### TASK REQUIREMENTS
Reproduce the data without changes, from the line containing "The width and height of the screenshot is (652, 491)." through the line containing "Open Photoshop 17.psd", and only that stretch.

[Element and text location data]
=-=-=

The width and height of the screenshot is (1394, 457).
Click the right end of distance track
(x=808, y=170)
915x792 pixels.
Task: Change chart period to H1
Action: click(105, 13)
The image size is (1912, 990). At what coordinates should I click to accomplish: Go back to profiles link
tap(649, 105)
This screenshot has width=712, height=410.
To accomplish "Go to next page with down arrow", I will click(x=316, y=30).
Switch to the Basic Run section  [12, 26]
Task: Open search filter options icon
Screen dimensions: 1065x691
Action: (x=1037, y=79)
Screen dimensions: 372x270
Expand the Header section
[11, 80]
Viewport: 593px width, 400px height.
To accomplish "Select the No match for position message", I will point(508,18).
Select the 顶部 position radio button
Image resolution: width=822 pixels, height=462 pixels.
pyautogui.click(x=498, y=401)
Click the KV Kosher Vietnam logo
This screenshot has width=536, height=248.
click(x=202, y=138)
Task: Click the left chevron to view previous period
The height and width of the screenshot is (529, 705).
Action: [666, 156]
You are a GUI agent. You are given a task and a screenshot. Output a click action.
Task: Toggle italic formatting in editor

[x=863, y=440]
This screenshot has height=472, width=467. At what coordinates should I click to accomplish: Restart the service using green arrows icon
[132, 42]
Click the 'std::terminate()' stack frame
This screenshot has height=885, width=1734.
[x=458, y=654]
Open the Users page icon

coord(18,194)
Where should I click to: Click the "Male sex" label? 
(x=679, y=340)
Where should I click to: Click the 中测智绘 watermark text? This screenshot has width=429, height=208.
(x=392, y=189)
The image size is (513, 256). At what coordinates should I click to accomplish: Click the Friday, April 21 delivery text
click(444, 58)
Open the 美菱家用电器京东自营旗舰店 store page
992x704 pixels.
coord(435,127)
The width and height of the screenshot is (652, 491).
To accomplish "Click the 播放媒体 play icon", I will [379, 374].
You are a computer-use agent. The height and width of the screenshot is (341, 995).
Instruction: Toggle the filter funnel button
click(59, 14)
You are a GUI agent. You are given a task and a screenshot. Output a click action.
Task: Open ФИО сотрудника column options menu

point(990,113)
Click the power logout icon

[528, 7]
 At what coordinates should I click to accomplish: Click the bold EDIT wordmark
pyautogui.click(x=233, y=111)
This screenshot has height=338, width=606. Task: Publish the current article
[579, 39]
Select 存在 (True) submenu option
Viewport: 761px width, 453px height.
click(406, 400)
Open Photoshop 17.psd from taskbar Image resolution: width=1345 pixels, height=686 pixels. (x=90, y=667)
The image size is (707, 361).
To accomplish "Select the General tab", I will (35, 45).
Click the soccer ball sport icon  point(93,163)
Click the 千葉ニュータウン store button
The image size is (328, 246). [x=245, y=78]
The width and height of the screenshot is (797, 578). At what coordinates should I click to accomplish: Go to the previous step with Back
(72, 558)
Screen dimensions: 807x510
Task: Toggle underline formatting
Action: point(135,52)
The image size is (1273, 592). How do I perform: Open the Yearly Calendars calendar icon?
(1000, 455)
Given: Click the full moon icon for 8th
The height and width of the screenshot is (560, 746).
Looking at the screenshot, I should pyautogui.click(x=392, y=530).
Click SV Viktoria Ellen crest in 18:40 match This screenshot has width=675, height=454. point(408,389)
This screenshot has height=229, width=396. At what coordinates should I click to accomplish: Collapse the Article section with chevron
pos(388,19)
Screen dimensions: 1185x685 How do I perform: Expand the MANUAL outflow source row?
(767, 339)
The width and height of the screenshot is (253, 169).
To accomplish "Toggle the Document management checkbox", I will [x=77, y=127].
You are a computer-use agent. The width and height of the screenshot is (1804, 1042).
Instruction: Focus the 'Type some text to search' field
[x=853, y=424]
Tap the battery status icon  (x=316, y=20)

=-=-=

### SOLUTION TO THE EXERCISE
The width and height of the screenshot is (652, 491).
To accomplish "Click the 播放媒体 play icon", I will [379, 374].
You are a computer-use agent. The height and width of the screenshot is (341, 995).
Instruction: Toggle the filter funnel button
click(59, 14)
You are a GUI agent. You are given a task and a screenshot. Output a click action.
Task: Open ФИО сотрудника column options menu

point(990,113)
Click the power logout icon

[528, 7]
 At what coordinates should I click to accomplish: Click the bold EDIT wordmark
pyautogui.click(x=233, y=111)
This screenshot has height=338, width=606. Task: Publish the current article
[579, 39]
Select 存在 (True) submenu option
Viewport: 761px width, 453px height.
click(406, 400)
Open Photoshop 17.psd from taskbar Image resolution: width=1345 pixels, height=686 pixels. (x=90, y=667)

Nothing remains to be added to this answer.